Voici les nouveaux visages à la tête de l'OTAN et de la défense dans l'UE

Premier ministre des Pays-Bas depuis 14 ans, Mark Rutte (à gauche) est le nouveau secrétaire général de l'Alliance atlantique. Il remplace le Norvégien Jens Stoltenberg, qui occupait ce poste depuis dix ans - PHOTO/NATO
Les anciens chefs de gouvernement des Pays-Bas, Mark Rutte, et de la Lituanie, Andrius Kubilius, deviennent les protagonistes de la défense transatlantique et européenne 
  1. Chercher à renforcer les alliances indo-pacifiques
  2. Plus de défense européenne avec l'OTAN

L'environnement géopolitique et, dans une certaine mesure, le hasard, ont fait que deux politiciens européens chevronnés ayant une expérience de la gouvernance ont été choisis, à peu de temps d'intervalle, pour diriger les structures de défense de deux organisations internationales très importantes à l'échelle mondiale.   

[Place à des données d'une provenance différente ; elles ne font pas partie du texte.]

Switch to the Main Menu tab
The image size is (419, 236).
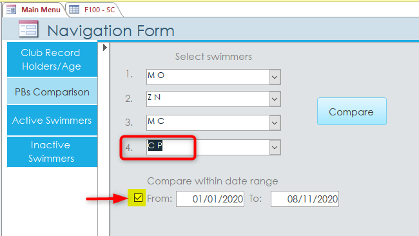coord(34,10)
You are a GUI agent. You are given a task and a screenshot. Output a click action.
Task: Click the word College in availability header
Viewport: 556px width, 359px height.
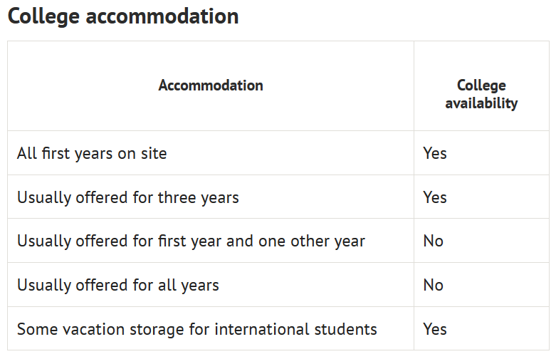[481, 85]
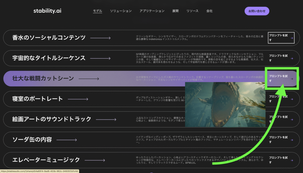Image resolution: width=303 pixels, height=173 pixels.
Task: Open the ソリューション menu
Action: point(121,11)
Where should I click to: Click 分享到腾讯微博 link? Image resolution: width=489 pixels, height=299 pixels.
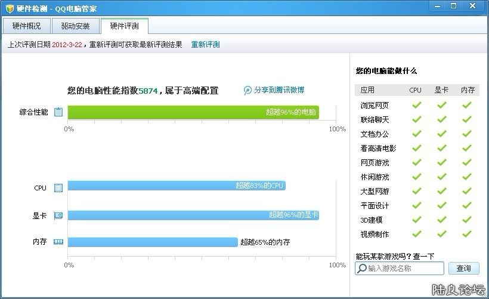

Le premier est l'ancien Premier ministre lituanien Andrius Kubilius, qui a occupé ce poste de 1999 à 2000, puis de 2008 à 2012, en tant que chef du parti Homeland Union. Il a été désigné par la présidente réélue de la Commission européenne, l'Allemande Ursula von der Leyen, pour devenir le premier commissaire européen à la défense et à l'espace. Avec la compétitivité, la défense est l'une des deux priorités de la nouvelle législature européenne qui s'ouvre.

L'autre est aussi un ancien premier ministre, en l'occurrence celui des Pays-Bas, Mark Rutte qui, après 14 années ininterrompues à la tête de quatre gouvernements de coalition entre 2010 et 2024, vient de prendre ses nouvelles fonctions de secrétaire général de l'Alliance atlantique, la plus grande, la plus puissante et la plus influente organisation mondiale de défense.  

Dans son premier discours public, M. Rutte a dévoilé ses trois priorités, dont l'une est de maintenir le soutien de l'OTAN à l'Ukraine afin de repousser l'invasion illégale des forces russes - PHOTO/NATO

A 57 ans, le libéral Rutte succède au Norvégien Jens Stoltenberg, 65 ans, qui cède son poste après avoir été reconduit quatre fois et être resté à la tête de l'Alliance pendant dix ans, du 1er octobre 2014 au 31 septembre 2024. Au cours de cette longue période, le Scandinave a manœuvré pour recentrer l'OTAN, faire face à l'annexion de la Crimée par la Russie en 2014 et prendre des mesures contre l'invasion de l'Ukraine qui s'en est suivie en 2022.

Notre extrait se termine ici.